The Notch Signaling Pathway (NSP), by a Notch intracellular domain (NICD) constitutive overexpression, has been related to many cancer types. In breast cancer, the constitutively activated NSP plays a principal role in aberrant cell cycle progression, poor cellular differentiation and apoptosis inhibition. It is well known the high conservation of Notch proteins through the metazoarians. Hairless is a negative regulator of NSP in D. melanogaster, but a homologous Hairless protein in mammals is unclear. The design of an expression plasmid, pReNegAID, which encodes a peptide based on the CSL binding domain of the Hairless protein of D. melanogaster will be used for analyzing the ReNegAID peptide participation it the negative regulation of NSP in the mammary gland cancer context.
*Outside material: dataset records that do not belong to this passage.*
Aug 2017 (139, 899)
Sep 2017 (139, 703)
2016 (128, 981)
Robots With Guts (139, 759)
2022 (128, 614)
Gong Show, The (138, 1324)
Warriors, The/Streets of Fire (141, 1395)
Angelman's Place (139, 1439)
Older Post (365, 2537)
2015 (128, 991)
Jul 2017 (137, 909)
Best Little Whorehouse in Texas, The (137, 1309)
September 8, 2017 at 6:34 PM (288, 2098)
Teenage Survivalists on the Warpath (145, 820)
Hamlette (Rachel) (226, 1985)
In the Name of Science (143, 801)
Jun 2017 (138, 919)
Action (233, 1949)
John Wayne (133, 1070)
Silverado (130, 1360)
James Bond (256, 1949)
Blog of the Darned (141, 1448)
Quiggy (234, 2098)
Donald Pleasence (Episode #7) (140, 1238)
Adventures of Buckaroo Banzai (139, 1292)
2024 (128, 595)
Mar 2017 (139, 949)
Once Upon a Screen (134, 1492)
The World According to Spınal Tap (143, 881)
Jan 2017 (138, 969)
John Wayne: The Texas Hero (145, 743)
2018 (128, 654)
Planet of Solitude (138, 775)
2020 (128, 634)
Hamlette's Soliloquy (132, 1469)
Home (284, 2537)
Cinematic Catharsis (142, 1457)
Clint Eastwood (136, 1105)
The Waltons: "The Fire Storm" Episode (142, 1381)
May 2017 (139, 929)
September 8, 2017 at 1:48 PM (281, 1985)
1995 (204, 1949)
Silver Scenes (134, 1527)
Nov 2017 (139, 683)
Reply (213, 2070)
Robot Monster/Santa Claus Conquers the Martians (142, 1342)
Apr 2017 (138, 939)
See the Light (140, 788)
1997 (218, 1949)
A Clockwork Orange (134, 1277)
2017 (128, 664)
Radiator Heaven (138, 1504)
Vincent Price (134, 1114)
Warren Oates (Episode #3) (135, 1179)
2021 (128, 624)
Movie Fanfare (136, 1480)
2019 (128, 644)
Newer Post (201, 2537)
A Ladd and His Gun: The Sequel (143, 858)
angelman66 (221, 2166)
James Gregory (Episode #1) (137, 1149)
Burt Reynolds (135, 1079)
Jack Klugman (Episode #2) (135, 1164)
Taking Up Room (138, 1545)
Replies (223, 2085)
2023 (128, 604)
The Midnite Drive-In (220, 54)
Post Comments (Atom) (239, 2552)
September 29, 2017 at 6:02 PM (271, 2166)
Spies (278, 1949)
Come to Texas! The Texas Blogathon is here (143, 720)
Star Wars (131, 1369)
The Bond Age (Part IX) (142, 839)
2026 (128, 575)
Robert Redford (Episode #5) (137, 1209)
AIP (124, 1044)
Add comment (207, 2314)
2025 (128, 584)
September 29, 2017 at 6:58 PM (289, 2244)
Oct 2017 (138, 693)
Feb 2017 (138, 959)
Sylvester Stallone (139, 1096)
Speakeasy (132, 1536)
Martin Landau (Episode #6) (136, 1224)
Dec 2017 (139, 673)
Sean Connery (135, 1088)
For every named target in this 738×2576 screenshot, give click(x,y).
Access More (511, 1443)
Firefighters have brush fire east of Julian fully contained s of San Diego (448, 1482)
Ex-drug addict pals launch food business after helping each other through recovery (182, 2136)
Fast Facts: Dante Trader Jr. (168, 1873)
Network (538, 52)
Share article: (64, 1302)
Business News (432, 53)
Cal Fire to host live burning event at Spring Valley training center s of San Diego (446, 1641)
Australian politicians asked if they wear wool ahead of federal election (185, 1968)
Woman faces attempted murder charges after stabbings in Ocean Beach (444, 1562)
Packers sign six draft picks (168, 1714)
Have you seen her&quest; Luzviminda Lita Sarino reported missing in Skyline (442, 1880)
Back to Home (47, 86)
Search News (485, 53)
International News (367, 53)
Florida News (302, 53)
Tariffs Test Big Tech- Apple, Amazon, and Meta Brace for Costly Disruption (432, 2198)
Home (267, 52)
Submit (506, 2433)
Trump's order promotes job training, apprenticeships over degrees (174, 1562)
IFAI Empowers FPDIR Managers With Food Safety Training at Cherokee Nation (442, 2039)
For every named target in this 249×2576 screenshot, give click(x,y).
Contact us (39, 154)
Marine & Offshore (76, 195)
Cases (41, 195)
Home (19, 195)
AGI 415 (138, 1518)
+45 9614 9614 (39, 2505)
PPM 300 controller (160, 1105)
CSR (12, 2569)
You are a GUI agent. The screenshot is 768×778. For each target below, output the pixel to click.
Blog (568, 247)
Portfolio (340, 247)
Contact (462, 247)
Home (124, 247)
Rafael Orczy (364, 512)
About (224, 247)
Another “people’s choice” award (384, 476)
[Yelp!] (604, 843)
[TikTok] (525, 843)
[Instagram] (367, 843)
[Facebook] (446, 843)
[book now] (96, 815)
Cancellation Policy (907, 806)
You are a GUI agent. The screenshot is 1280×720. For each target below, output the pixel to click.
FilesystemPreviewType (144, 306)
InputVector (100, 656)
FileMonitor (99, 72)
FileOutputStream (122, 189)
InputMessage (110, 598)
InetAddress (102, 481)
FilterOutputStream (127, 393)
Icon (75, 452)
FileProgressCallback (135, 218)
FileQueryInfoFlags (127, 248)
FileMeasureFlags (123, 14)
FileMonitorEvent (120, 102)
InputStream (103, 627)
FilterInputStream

Both the pReNeg-AID plasmid and the mock plasmid were transfected into breast cancer cells in order to analyze cell proliferation (MTT assay) and gene expression pattern related to the NSP common genes between Hedgehog and Wingless pathways and genes related to apoptosis, cell differentiation and cell cycle. Moreover, control expression of Luciferase reported plasmid was performed and data showed that ReNeg-AID peptide induces a switch in the gene expression pattern related to the NSP and induce G1/S cell cycle arrest by the negative regulation of the Notch-1 receptor expression and it suggests cross talking between Hedgehog pathway (Hh) and NSP in mammary cancer cells to avoid the molecular machinery of initial epithelial to mesenchymal transition (EMT).